Implements Faster R-CNN.
    实现更快的R-CNN
    The input to the model is expected to be a list of tensors, each of shape [C, H, W], one for each image, and should be in 0-1 range. Different images can have different sizes.
    模型的输入应该是张量列表,每个张量为[C,H,W]形状,每个图像一个,应该在0-1范围内。 不同的图像可以有不同的大小。
    The behavior of the model changes depending if it is in training or evaluation mode.
    模型的行为会根据其是否处于训练或评估模式而变化。

    During training, the model expects both the input tensors, as well as a targets dictionary,containing:
    在训练期间,模型需要输入张量以及目标字典,其中包含:

    1. - boxes (Tensor[N, 4]): the ground-truth boxes in [x0, y0, x1, y1] format, with values between 0 and H and 0 and W
    2. - labels (Tensor[N]): the class label for each ground-truth box

    The model returns a Dict[Tensor] during training, containing the classification and regression losses for both the RPN and the R-CNN.
    该模型在训练期间返回Dict [Tensor],包含RPN和R-CNN的分类和回归损失。
    During inference, the model requires only the input tensors, and returns the post-processed predictions as a List[Dict[Tensor]], one for each input image. The fields of the Dict are as follows:
    在推理期间,模型仅需要输入张量,并将后处理的预测作为List [Dict [Tensor]]返回,每个输入图像一个。 Dict的字段如下:

    1. - boxes (Tensor[N, 4]): the predicted boxes in [x0, y0, x1, y1] format, with values between 0 and H and 0 and W
    2. - labels (Tensor[N]): the predicted labels for each image
    3. - scores (Tensor[N]): the scores or each prediction

    Arguments:
    参数:
    backbone (nn.Module): the network used to compute the features for the model.
    用于计算模型特征的网络。
    It should contain a out_channels attribute, which indicates the number of output channels that each feature map has (and it should be the same for all feature maps).
    它应该包含一个outchannels属性,该属性指示每个要素图具有的输出通道数(并且对于所有要素图应该相同)
    _The backbone should return a single Tensor or and OrderedDict[Tensor].
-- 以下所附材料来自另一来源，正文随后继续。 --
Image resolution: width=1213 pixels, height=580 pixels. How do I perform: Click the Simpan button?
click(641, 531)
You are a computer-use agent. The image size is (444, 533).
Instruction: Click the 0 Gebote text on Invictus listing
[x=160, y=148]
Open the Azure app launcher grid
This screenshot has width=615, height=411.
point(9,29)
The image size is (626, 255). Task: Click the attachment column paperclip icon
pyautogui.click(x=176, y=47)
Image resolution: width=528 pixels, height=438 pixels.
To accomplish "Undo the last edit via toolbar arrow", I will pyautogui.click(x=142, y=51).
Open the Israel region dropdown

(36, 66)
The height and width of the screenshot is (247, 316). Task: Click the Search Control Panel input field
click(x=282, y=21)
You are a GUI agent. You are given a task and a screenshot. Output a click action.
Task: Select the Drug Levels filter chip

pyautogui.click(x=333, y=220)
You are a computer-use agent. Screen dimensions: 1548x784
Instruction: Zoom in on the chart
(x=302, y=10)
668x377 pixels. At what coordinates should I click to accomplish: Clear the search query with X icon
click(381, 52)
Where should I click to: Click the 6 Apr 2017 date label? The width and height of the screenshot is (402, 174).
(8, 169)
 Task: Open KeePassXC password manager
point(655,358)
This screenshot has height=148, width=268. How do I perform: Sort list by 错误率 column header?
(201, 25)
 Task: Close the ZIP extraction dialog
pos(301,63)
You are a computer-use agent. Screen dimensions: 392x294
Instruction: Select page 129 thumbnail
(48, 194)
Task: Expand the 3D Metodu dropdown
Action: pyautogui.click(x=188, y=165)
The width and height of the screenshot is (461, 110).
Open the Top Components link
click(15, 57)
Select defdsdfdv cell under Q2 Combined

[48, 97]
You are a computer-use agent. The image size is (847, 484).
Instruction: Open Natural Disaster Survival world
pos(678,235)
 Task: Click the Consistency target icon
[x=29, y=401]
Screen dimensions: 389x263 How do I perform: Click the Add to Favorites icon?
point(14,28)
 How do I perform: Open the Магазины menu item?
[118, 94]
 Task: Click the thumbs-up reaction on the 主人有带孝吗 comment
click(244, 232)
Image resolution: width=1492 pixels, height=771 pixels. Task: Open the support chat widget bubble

    num_classes (int): number of output classes of the model (including the background).
    numclasses (int)_:模型的输出类数(包括背景)。
    If box_predictor is specified, num_classes should be None.
    如果指定了boxpredictor,则num_classes应为None。
    _min_size (int): minimum size of the image to be rescaled before feeding it to the backbone

    在将图像馈送到主干之前要重新缩放的图像的最小尺寸
    max_size (int): maximum size of the image to be rescaled before feeding it to the backbone
    在将图像馈送到主干之前要重新缩放的图像的最大尺寸
    image_mean (Tuple[float, float, float]): mean values used for input normalization.
    用于输入归一化的平均值。
    They are generally the mean values of the dataset on which the backbone has been trained on
    image_std (Tuple[float, float, float]): std values used for input normalization.
    它们通常是骨架在imagestd上训练的数据集的平均值(元组[float,float,float]):用于输入标准化的标准值。
    _They are generally the std values of the dataset on which the backbone has been trained on rpn_anchor_generator (AnchorGenerator): module that generates the anchors for a set of feature maps.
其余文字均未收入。